» Given text

Younger Next Year
My favorite of the half-dozen or so books on health, nutrition, and exercise that I’ve read recently is Younger Next Year.
Its chapters mostly alternate between its two authors: on the one hand, Henry Lodge M.D., a board-certified internist, and on on the other, Chris Crowley, one of his star 70-year-old patients. Harry gives you the science; Chris tells you what it’s like on the front lines.
It paints a wonderful, optimistic look at how really well old age can go: Chris is still incredibly active, riding cycling centuries, downhill skiing, and rowing, and doesn’t expect to slow down too much at all for a while, yet.
How does he do it? There are seven guidelines, but the three most important are:
Exercise hard, six days a week. Stop eating crap. Connect and commit.

» What needs to be done
Extend the piece on the book Younger Next Year, picking up right after its final line.

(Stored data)

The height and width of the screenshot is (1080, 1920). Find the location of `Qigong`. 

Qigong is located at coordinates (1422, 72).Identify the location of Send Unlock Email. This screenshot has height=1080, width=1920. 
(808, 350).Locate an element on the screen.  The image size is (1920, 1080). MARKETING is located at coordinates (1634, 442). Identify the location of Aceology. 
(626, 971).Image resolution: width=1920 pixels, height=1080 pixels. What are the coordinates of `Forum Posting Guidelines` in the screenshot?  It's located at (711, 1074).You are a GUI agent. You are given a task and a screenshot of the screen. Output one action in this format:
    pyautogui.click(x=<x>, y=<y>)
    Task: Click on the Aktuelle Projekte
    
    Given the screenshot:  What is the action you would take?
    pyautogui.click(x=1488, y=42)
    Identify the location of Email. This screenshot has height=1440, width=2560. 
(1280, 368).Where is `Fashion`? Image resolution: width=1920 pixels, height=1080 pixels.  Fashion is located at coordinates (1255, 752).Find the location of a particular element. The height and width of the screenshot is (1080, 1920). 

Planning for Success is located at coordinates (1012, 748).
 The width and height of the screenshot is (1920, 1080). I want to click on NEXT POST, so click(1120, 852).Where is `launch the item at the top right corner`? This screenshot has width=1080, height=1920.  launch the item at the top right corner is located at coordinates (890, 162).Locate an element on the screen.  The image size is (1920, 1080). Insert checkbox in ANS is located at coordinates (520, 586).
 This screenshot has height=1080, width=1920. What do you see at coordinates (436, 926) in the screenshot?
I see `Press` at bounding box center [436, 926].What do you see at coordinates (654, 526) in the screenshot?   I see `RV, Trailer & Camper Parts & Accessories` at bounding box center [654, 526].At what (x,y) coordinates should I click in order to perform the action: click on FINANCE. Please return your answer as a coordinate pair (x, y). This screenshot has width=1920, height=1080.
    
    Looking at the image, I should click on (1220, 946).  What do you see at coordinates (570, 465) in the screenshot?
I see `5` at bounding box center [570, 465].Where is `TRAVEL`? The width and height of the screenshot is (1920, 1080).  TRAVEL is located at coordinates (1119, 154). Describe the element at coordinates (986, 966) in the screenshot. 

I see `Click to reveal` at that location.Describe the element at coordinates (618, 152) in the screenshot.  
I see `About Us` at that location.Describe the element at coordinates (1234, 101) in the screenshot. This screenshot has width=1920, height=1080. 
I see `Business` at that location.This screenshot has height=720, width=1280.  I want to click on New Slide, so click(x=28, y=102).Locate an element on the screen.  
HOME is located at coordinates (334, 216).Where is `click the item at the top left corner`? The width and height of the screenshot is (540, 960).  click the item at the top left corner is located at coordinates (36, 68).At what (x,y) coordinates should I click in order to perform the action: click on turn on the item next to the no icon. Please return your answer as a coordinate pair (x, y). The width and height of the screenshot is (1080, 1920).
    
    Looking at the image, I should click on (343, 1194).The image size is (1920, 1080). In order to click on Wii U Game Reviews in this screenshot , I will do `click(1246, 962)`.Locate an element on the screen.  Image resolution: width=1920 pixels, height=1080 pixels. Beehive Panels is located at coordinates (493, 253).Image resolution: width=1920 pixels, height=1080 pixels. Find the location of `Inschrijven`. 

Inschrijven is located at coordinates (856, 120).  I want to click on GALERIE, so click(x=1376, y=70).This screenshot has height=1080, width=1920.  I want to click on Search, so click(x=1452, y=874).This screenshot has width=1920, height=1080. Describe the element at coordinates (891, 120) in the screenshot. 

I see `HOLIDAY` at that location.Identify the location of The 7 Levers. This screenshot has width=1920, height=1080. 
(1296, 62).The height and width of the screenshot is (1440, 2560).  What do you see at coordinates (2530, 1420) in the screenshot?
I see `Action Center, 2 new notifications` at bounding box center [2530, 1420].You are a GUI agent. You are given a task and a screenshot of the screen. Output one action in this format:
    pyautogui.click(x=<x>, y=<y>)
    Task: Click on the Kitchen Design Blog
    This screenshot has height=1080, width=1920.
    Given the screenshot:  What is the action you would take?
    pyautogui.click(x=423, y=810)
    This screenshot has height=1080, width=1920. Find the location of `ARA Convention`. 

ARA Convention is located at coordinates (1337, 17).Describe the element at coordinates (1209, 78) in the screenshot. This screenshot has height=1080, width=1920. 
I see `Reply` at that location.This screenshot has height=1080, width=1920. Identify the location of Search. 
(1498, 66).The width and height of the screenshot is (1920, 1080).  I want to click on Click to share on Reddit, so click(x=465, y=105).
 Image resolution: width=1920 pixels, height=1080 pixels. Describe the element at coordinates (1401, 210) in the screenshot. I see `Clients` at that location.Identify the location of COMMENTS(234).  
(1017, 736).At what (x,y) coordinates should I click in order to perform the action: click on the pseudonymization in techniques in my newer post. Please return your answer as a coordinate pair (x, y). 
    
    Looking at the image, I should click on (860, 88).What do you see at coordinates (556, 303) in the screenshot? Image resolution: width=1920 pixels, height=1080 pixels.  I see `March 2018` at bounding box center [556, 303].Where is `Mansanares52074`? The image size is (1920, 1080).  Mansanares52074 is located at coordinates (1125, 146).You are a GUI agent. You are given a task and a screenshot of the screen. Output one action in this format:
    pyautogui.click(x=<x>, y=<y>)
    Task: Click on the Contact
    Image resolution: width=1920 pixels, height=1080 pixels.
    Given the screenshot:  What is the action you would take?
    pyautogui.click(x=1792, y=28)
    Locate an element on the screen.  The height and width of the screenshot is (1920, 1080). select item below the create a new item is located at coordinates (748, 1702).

» Response to this task
They do a particularly good job in explaining why we have to exercise, which I’ll synopsize here, but will certainly not do justice: because by using a muscle, stressing a bone, flexing a joint, stressing a tendon, you’re talking directly to your body, in the language that it understands, and what you’re saying is, “I’m using these cells; it would be worth your while to repair and improve these systems. Do not erase.”
Otherwise, your body, seeing that you are sitting around, gets the message that “There’s no point in me spending any energy walking around foraging or hunting, and it’s not because I’ve got a lot of food stored up, because as you know, this is Africa, and agriculture and refrigerators haven’t been invented yet, and all the food spoils super-quickly, so any long-term idleness like this is likely from a famine; at any event, as you can see, I’m not using those expensive muscles and other mobility systems; it’d be prudent to go ahead and tear them down for parts to make some cheap storage fat. Make it so.”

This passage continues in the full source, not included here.